DuckDuckGo's U.S. app installs peaked at 30.5% week-over-week growth on May 25, 2026, six days into a sustained surge following Google's I/O announcement that it would replace traditional search results with an AI agent, according to a report from ReclaimTheNet. Between May 20 and May 25, installs climbed an average of 18.1% week over week. The company said the surge was driven by users seeking to avoid AI features. [5]
Bing also reached 1 billion users in the second quarter of 2026. Lily Ray, vice president of search engine optimization and AI search at marketing firm Amsive, said that many users still use Google as the default but want to conduct their own research and make their own decisions.
She called DuckDuckGo's overall market share "microscopic," but noted a notable uptick in recent weeks. The competition reflects a broader trend as AI models such as ChatGPT and Anthropic's Claude gain traction as alternative methods for finding information.
A Pew Research Center study published in March 2026 found that about half of Americans felt that AI in their daily lives made them "more concerned than excited." [7] Only 16% of Americans believe AI will have a positive impact on society, according to the same study. In response, DuckDuckGo launched a "no-AI" search option with browser extensions that default to noai.duckduckgo.com, allowing users to opt out of AI-powered search. [6]
Microsoft introduced a Bing extension called "Bing AI Search Choice," giving users the option to turn off AI chat features. Jordi Ribas, president of search and AI at Microsoft, wrote in a LinkedIn post that "AI is doing powerful things for search, but research tells us that not everyone wants to use AI for everything all the time."

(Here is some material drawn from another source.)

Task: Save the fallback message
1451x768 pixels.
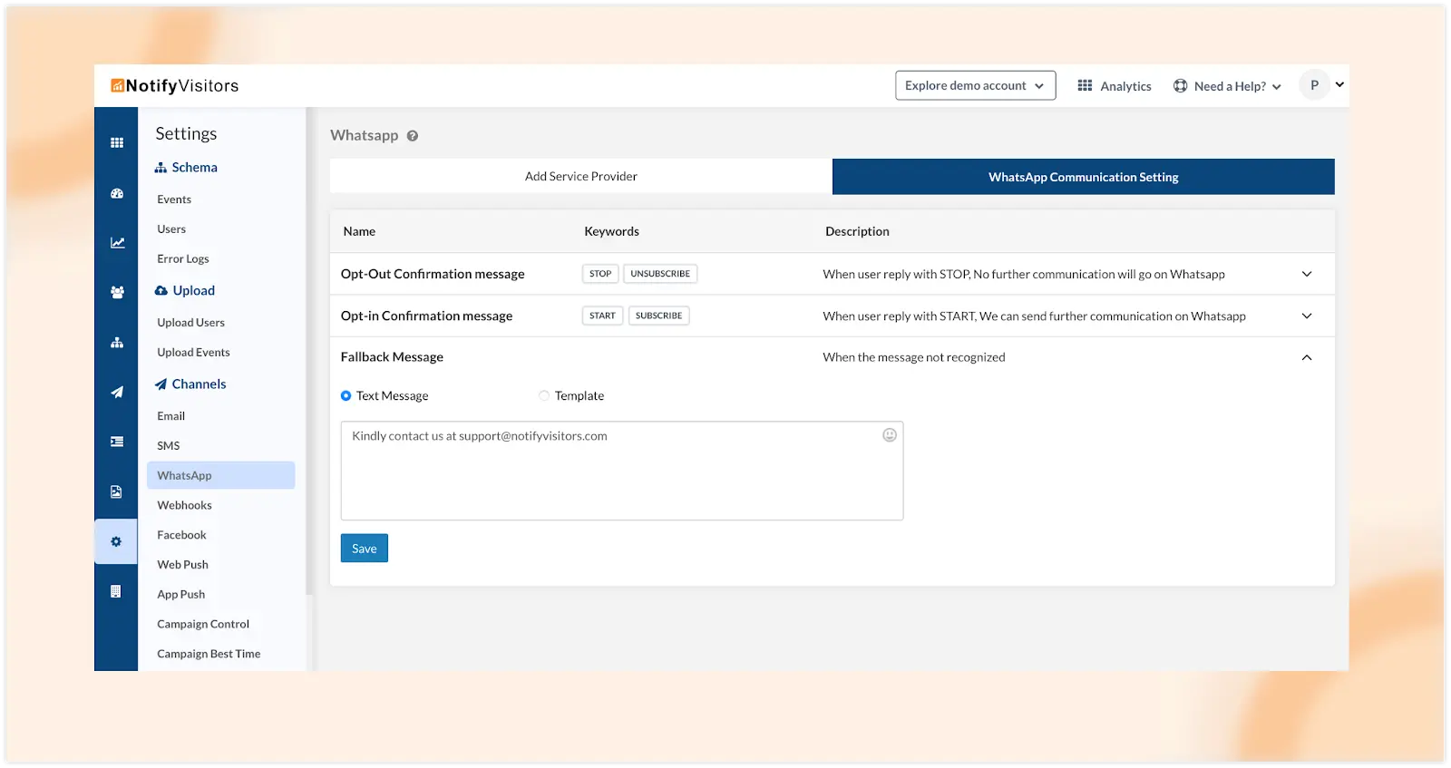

Kamyl Bazbaz, DuckDuckGo's policy chief, said that Google turns on AI Overviews automatically, meaning users are not "given a choice." The backlash has also manifested in public settings, with Stanford University graduates booing tech executives who mention AI at commencement ceremonies. [4]
In the past week, Google lost two top AI researchers to competitors. Noam Shazeer, a vice president of engineering and co-lead of Gemini AI, left to join OpenAI. John Jumper, DeepMind vice president and engineering fellow, departed for Anthropic. Alphabet's stock dropped 5% on Monday, its worst single-day decline in more than a year.
Analysts at Jefferies wrote in a report that the departures do not signal Google is doing less with AI, but rather represent "another data point in an industry-wide war for talent in which frontier labs are aggressively bidding." A Google spokesperson declined to comment on the departures. The exits highlight the intense competition for AI expertise as companies like OpenAI and Anthropic raise billions at valuations exceeding $800 billion. [8]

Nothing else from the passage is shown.